┌──
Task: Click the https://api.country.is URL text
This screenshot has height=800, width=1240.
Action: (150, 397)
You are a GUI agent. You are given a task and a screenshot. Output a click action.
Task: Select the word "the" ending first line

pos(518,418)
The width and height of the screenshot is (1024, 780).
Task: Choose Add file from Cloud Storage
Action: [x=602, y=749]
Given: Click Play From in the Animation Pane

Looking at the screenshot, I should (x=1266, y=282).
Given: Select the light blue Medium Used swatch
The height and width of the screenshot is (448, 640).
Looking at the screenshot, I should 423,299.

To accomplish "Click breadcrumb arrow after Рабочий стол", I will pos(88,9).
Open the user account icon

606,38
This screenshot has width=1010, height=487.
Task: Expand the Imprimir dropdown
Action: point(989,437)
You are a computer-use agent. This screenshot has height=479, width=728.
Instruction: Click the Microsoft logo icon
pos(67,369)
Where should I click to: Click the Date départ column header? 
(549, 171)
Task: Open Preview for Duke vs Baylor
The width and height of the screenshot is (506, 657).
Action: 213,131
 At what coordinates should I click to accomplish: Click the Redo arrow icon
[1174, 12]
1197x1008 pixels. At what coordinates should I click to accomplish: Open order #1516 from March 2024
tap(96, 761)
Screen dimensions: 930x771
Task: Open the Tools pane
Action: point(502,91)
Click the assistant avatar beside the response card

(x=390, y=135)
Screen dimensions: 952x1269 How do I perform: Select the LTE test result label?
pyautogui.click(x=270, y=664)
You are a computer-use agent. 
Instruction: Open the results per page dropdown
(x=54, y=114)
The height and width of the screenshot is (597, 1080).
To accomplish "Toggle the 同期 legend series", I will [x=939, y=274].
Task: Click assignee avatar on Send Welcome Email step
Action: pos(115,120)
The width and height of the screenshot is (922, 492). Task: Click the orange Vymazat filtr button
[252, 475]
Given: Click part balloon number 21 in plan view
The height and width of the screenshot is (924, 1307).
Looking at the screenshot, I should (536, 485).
└──
» **Work instruction**: Repeat the data in its entirety, character for character.

» **Task response**:
Task: Click the https://api.country.is URL text
This screenshot has height=800, width=1240.
Action: (150, 397)
You are a GUI agent. You are given a task and a screenshot. Output a click action.
Task: Select the word "the" ending first line

pos(518,418)
The width and height of the screenshot is (1024, 780).
Task: Choose Add file from Cloud Storage
Action: [x=602, y=749]
Given: Click Play From in the Animation Pane

Looking at the screenshot, I should (x=1266, y=282).
Given: Select the light blue Medium Used swatch
The height and width of the screenshot is (448, 640).
Looking at the screenshot, I should 423,299.

To accomplish "Click breadcrumb arrow after Рабочий стол", I will pos(88,9).
Open the user account icon

606,38
This screenshot has width=1010, height=487.
Task: Expand the Imprimir dropdown
Action: point(989,437)
You are a computer-use agent. This screenshot has height=479, width=728.
Instruction: Click the Microsoft logo icon
pos(67,369)
Where should I click to: Click the Date départ column header? 
(549, 171)
Task: Open Preview for Duke vs Baylor
The width and height of the screenshot is (506, 657).
Action: 213,131
 At what coordinates should I click to accomplish: Click the Redo arrow icon
[1174, 12]
1197x1008 pixels. At what coordinates should I click to accomplish: Open order #1516 from March 2024
tap(96, 761)
Screen dimensions: 930x771
Task: Open the Tools pane
Action: point(502,91)
Click the assistant avatar beside the response card

(x=390, y=135)
Screen dimensions: 952x1269 How do I perform: Select the LTE test result label?
pyautogui.click(x=270, y=664)
You are a computer-use agent. 
Instruction: Open the results per page dropdown
(x=54, y=114)
The height and width of the screenshot is (597, 1080).
To accomplish "Toggle the 同期 legend series", I will [x=939, y=274].
Task: Click assignee avatar on Send Welcome Email step
Action: pos(115,120)
The width and height of the screenshot is (922, 492). Task: Click the orange Vymazat filtr button
[252, 475]
Given: Click part balloon number 21 in plan view
The height and width of the screenshot is (924, 1307).
Looking at the screenshot, I should (536, 485).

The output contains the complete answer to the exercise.